Some people would limit technology to only human activities and knowledge and objects built by humans. Beaver dams, sticks used by crows to ferret food out of a hiding place and such are then defined to be “natural” and specifically non-technological whereas if a human did something similar or used a similar tool, such as building a dam out of logs and dirt or using a stick to obtain food, this would be considered technology. Others would allow that animals can also build, learn, know, and do technology.
Christians believe we are made in the image of God, thus we bear a higher responsibility for our actions than animals do. (The Cultural Mandate.) This gives merit to limiting our definition of technology to be human activity and the results of that. Then technology carries with it a need to act responsibly in the sight of God.

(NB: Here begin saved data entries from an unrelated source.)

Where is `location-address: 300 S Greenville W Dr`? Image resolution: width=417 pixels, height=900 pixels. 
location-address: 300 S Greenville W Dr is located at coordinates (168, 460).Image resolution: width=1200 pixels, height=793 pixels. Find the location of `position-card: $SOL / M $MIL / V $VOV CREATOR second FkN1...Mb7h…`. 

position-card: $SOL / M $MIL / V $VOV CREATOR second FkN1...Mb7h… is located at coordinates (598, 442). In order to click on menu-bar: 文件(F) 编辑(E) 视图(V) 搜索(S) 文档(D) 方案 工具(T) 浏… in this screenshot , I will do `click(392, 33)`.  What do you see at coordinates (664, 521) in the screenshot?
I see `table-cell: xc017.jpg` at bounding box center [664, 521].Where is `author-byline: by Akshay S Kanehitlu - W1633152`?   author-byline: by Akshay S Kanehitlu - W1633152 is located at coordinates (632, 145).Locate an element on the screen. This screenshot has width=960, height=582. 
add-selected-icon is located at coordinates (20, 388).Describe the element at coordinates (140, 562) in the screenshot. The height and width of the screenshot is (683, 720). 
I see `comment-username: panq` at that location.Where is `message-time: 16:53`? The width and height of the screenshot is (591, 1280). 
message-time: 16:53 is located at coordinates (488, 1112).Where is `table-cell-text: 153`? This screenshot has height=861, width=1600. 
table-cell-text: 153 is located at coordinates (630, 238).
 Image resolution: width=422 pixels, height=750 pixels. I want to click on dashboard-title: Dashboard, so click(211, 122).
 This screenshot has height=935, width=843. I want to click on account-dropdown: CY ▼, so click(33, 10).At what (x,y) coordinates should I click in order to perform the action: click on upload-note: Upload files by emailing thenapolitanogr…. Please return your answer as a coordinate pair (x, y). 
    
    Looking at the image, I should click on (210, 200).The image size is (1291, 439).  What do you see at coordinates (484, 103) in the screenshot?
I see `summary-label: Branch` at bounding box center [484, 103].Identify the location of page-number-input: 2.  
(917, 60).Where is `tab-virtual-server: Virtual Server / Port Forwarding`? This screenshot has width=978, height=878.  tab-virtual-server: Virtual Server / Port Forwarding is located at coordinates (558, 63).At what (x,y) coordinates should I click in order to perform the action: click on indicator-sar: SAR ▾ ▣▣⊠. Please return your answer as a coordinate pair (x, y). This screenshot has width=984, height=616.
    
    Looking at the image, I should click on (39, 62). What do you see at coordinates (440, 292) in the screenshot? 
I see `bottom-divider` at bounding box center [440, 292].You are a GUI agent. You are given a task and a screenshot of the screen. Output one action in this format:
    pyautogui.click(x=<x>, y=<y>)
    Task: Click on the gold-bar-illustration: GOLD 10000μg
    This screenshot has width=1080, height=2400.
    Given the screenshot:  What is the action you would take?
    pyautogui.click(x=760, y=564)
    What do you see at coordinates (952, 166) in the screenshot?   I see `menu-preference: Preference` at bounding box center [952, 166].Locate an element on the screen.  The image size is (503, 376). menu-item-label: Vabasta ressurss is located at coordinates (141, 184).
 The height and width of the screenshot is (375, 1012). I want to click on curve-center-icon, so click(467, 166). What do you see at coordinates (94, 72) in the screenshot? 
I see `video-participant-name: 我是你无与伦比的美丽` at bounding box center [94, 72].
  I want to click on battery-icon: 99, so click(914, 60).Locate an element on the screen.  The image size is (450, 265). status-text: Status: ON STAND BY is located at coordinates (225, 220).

Admittedly then, a perfect definition of technology is not at hand. But, all of these definitions of technology point to a desire of a human or animal to attain some practical end by means of tools and procedures. Technology lets us do and achieve more than is otherwise possible. As a whole, technology is subservient to our collective desires. That is common to all definitions of technology.
Now let me finally answer the original question: “Is technology bringing us together or pushing us apart?” Technology is doing no such things. We are doing these to ourselves. The technologies we choose are a reflection of our hearts’ deepest desires. They are an embodiment of our imaginations. The imagined wrist watch that was also a walkie-talkie in the Dick Tracy cartoons has become the reality of today’s smart watch. Star Trek’s cloaking device has become partially embodied as the stealth technology of the B-2 Bomber today. And these things have happened because we desire them.
But, just as the antitheses cuts through our hearts and imaginations (Genesis 3:15), so it also cuts through our technology. Technologies will carry with them the effects of our sin and our faith. What was in the imaginations of the engineers who designed the AK-47 assault rifle? I’m sure profit, war and death was in their imaginations, and the AK-47 has enabled war and death and profits. If you saw a person carrying an AK-47 would that bring to your mind a soldier, militant, or a hunter? What was in the imaginations of those who invented cardiac pacemakers? When we build or use technology it may entail some unanticipated effects, possibly serious, but mainly, it will do what was in mind from the get-go.
What then do you want to do? Sometimes you would be wise to seek a technology to bring your imagination to fruition. Sometimes you would be wise to reject a technology that is not designed to do what you desire. To be a good steward of technology, imagine what Christians should be doing.6
The Bible tells a story of creation, fall, redemption and restoration. What’s your role in that story? Have you taken up the Great Commission (Matthew 28:16-20) and the Cultural Mandate (Genesis 1:28)? When you adopt or use or do a technology, consider what it is best at. Is that in keeping with your role in the Biblical story?